Little comes out of throwing your support behind candidates except further support for a system of petty controls and evil tyranny. Believers in progressive politics who are interested in the arts and experiments-in-living, as they so often are, have much more to offer the world - and, if I may be so bold, their own lives - by producing art and experiments in living rather than indulging in electoral politics.

Progress, creation, good lives and better medicine don't come from politicians. They do not create or build - all they do is shout, threaten, tear down, abuse the power we give them and lay down roadblocks on the way to the future.

The people who try to forge something new - whether an object, or a technology, or a way of life - will change and benefit the world far more directly than any conventioneer or politician is likely to, and probably have more fun doing so. As Alexander Cockburn recently and correctly noted, the quality of life of his (mostly lefty) readership in terms of coffee, bread, and vegetables has improved enormously in the past 30 years.
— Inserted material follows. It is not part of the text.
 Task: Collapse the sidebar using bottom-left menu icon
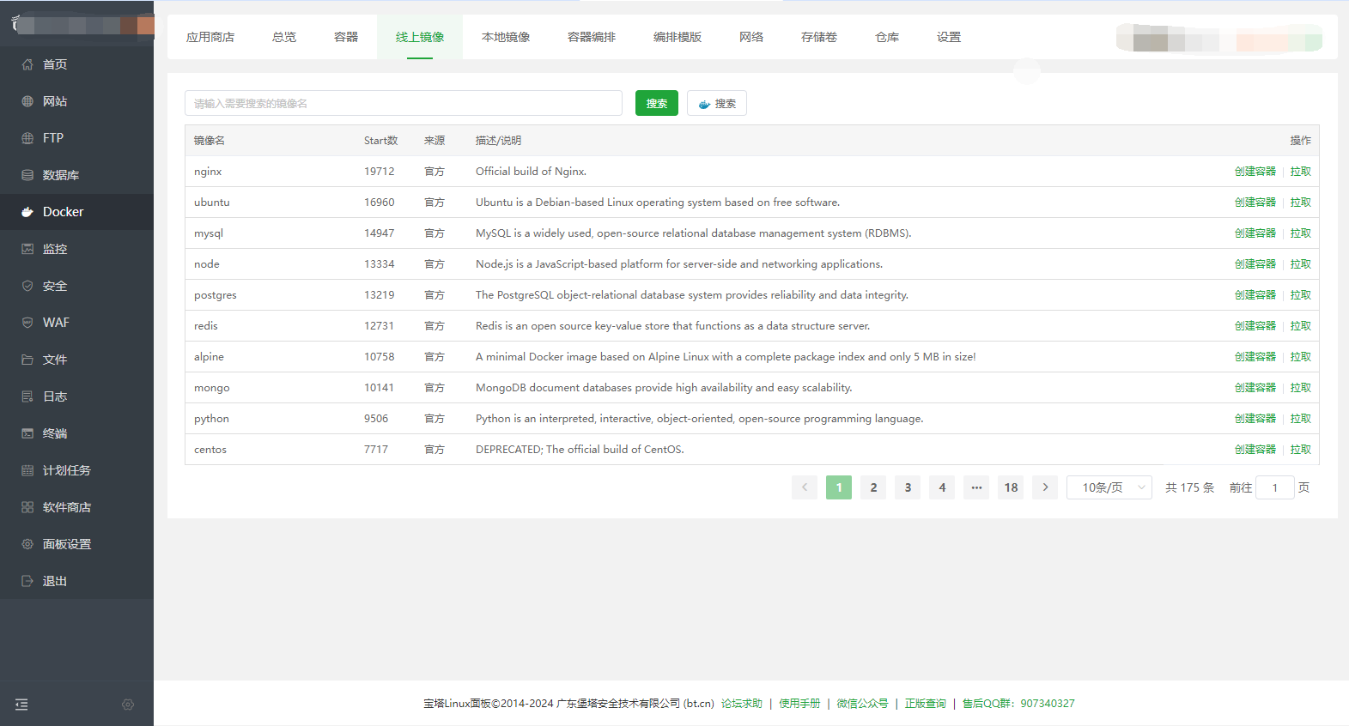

And it was not thanks to any government initiative. And what we eat and drink everyday, in a healthy life, ought to mean much more to us than the machinations of those in Washington.
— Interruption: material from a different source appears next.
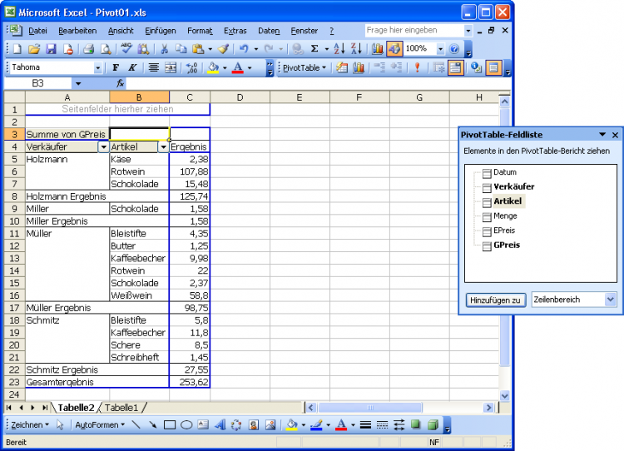This screenshot has height=451, width=624.
Task: Toggle the Drawing toolbar button
Action: 394,49
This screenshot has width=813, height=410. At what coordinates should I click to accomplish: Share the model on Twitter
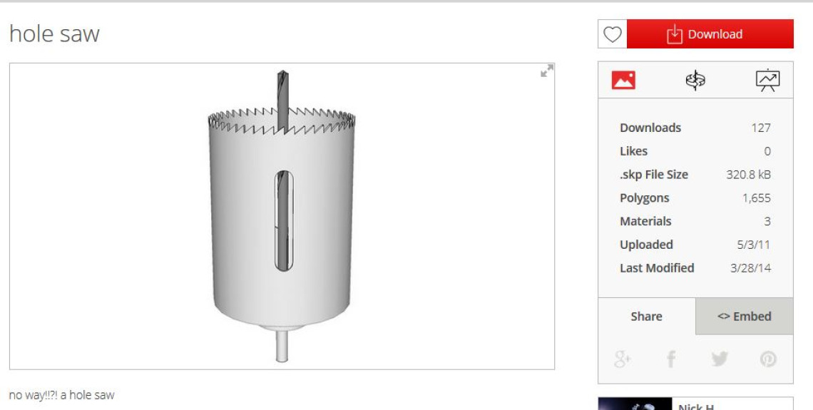point(719,359)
Where do we live? We live with ourselves and with other people, both in person and virtually; we live with our work; we live with the objects of cultural production that help us make sense of our lives and our work, or merely, in ways often indefinable even to ourselves, delight and divert us. We ought not, to the extent we can help it, live in George Bush's America, or John Kerry's.

We should shun politics and the parasites who live in that world. We should turn our backs on politicians and rent seeking. We should instead focus on our own lives - building the future we wish to see through our work and ingenuity. It is better that our dollars and time go to our own individual visions than to bolster one or other of the competing gangs in government.
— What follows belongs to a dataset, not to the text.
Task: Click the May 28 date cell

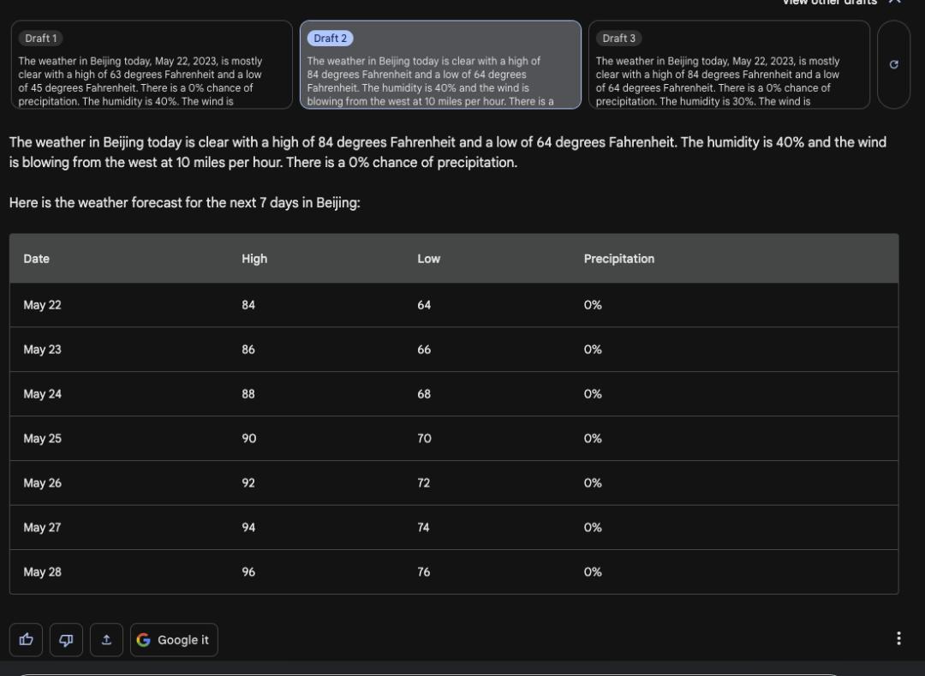Action: (x=43, y=571)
My vision is for a future in which aging and age-related conditions are defeated and cured. I work with groups like the Methuselah Foundation and the Immortality Institute to help lay a small part of the groundwork for that future. I talk to the media to help raise the profile of serious anti-aging and healthy life extension research. I provide resources for people who want to learn more about the healthy life extension community and broader topics like cryonics or calorie restriction.

While I do comment on politics - and encourage those who do want to be involved in the political arena to speak out against restrictive legislation - I am far more involved in and pleased with my constructive nonprofit work. The Methuselah Mouse Prize has passed $400,000 in cash and pledges. The Immortality Institute is publishing a book this year and a documentary film project is underway. Extending the healthy human life span is taken much more seriously in the press and given far more attention than even just a few years ago. Of course, I am fortunate to be doing this work at an auspicious time and in the company of many other advocates - but I'm doing my part in the fight to cure aging and all age-related disease.

How about you?

Comments

It is obvious you are doing a great job. However not everyone will take it this far, nor should they.

I believe that just spreading the word to friends and collegues that cure to aging is not too distant would be very efficient. For example a work collegue of mine saw me look up a diet website today. I told him that it was a life extending diet, which got his interest. He asked me for a link and I've sent him a link of your website to get him started on finding out about anti-ageing.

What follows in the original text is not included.